Some entries follow. Reproduce exactly the lines starting at the one with "[Rechercher] (659, 49)" and stopping after the one with "Mentions légales (563, 836)".

[Stored data entries]
# # # #
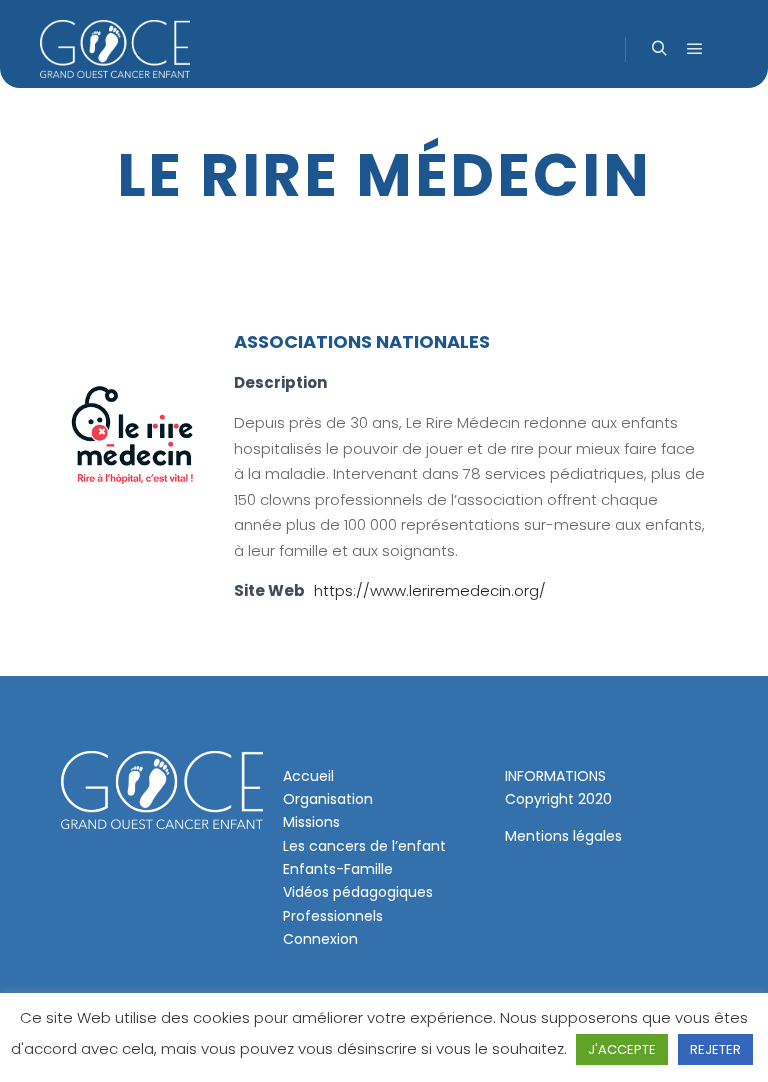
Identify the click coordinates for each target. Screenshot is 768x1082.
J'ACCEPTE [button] (622, 1049)
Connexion (320, 939)
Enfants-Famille (338, 869)
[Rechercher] (659, 49)
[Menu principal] (695, 49)
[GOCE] (115, 49)
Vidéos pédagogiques (358, 892)
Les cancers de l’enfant (364, 846)
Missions (311, 822)
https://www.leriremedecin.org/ (430, 590)
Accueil (308, 776)
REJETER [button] (715, 1049)
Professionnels (333, 916)
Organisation (328, 799)
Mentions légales (563, 836)
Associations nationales (362, 341)
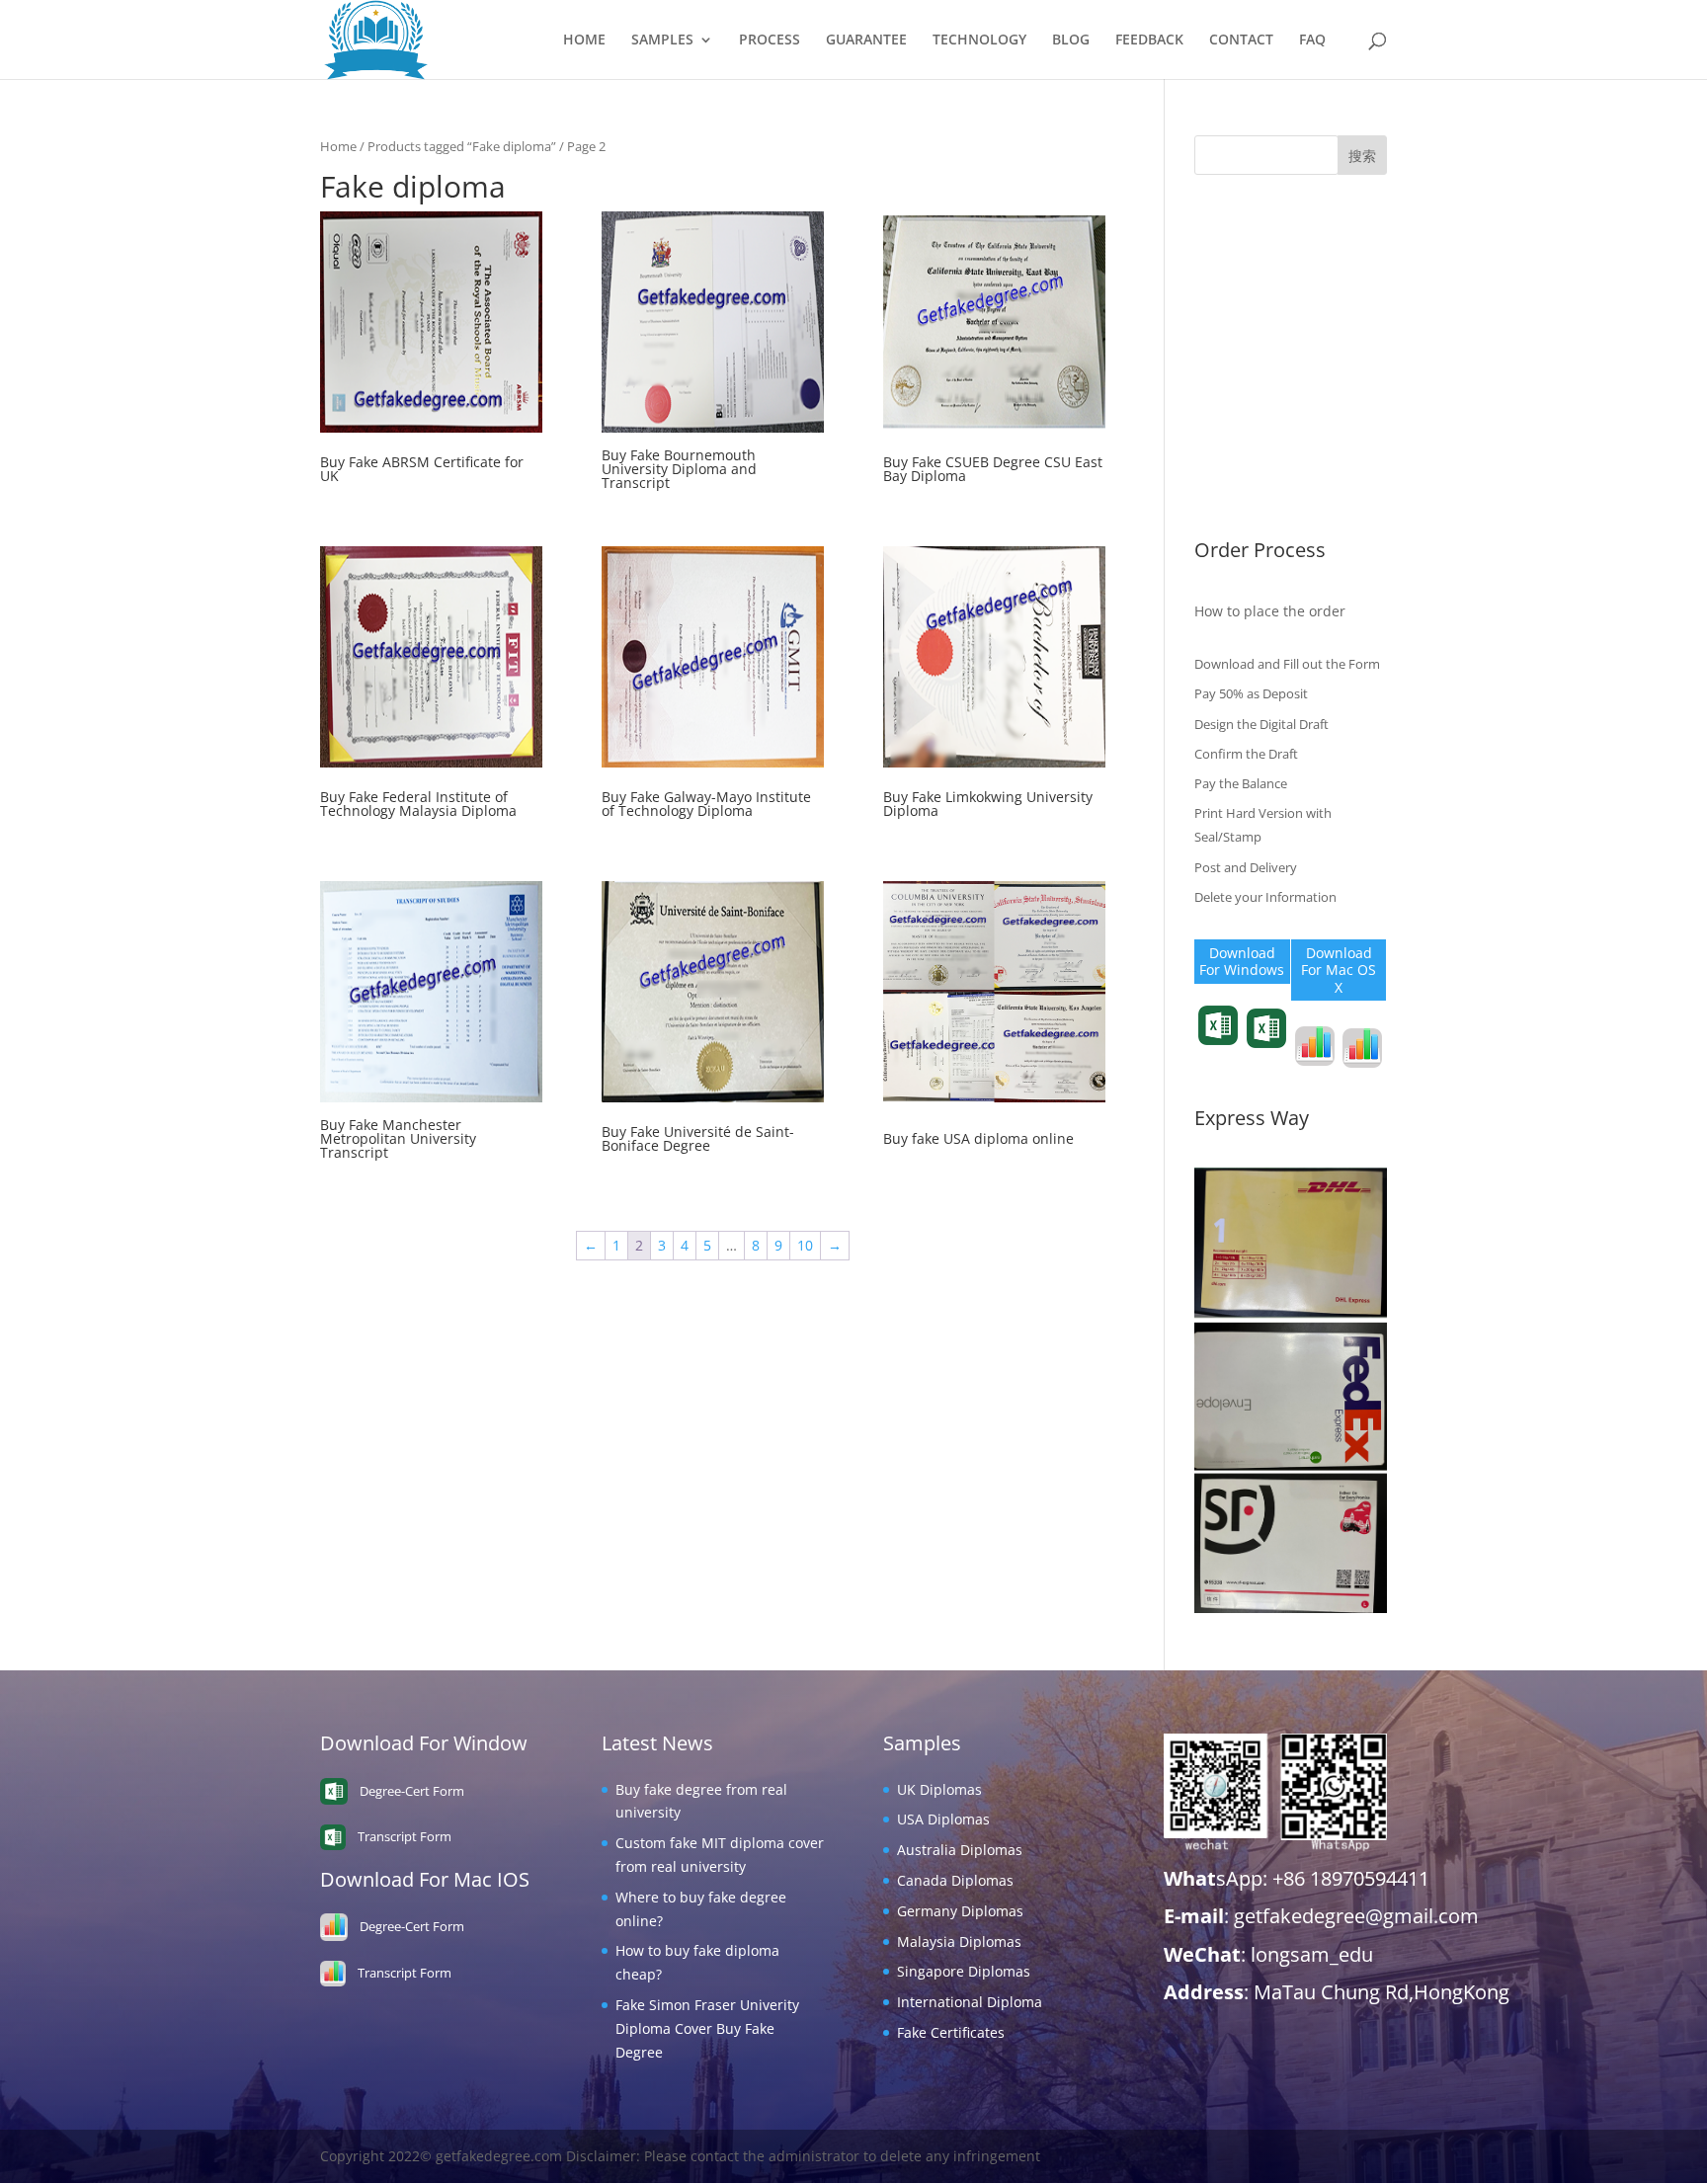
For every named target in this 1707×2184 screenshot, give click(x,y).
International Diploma (1267, 468)
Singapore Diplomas (1261, 438)
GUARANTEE (866, 40)
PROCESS (769, 40)
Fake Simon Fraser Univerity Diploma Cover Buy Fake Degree (707, 2028)
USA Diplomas (1240, 286)
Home (338, 146)
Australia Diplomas (1257, 316)
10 (805, 1245)
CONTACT (1241, 40)
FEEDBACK (1149, 40)
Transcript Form (1218, 1059)
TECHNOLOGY (979, 40)
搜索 (1362, 155)
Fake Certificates (1248, 498)
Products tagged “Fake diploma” (461, 146)
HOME (584, 40)
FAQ (1312, 40)
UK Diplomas (1236, 255)
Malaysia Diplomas (1256, 407)
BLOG (1071, 40)
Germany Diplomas (1257, 376)
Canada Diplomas (1252, 346)
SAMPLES (662, 40)
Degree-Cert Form (1266, 1062)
# # # #
- [Response to this exercise]:
[Rechercher] (659, 49)
[Menu principal] (695, 49)
[GOCE] (115, 49)
Vidéos pédagogiques (358, 892)
Les cancers de l’enfant (364, 846)
Missions (311, 822)
https://www.leriremedecin.org/ (430, 590)
Accueil (308, 776)
REJETER [button] (715, 1049)
Professionnels (333, 916)
Organisation (328, 799)
Mentions légales (563, 836)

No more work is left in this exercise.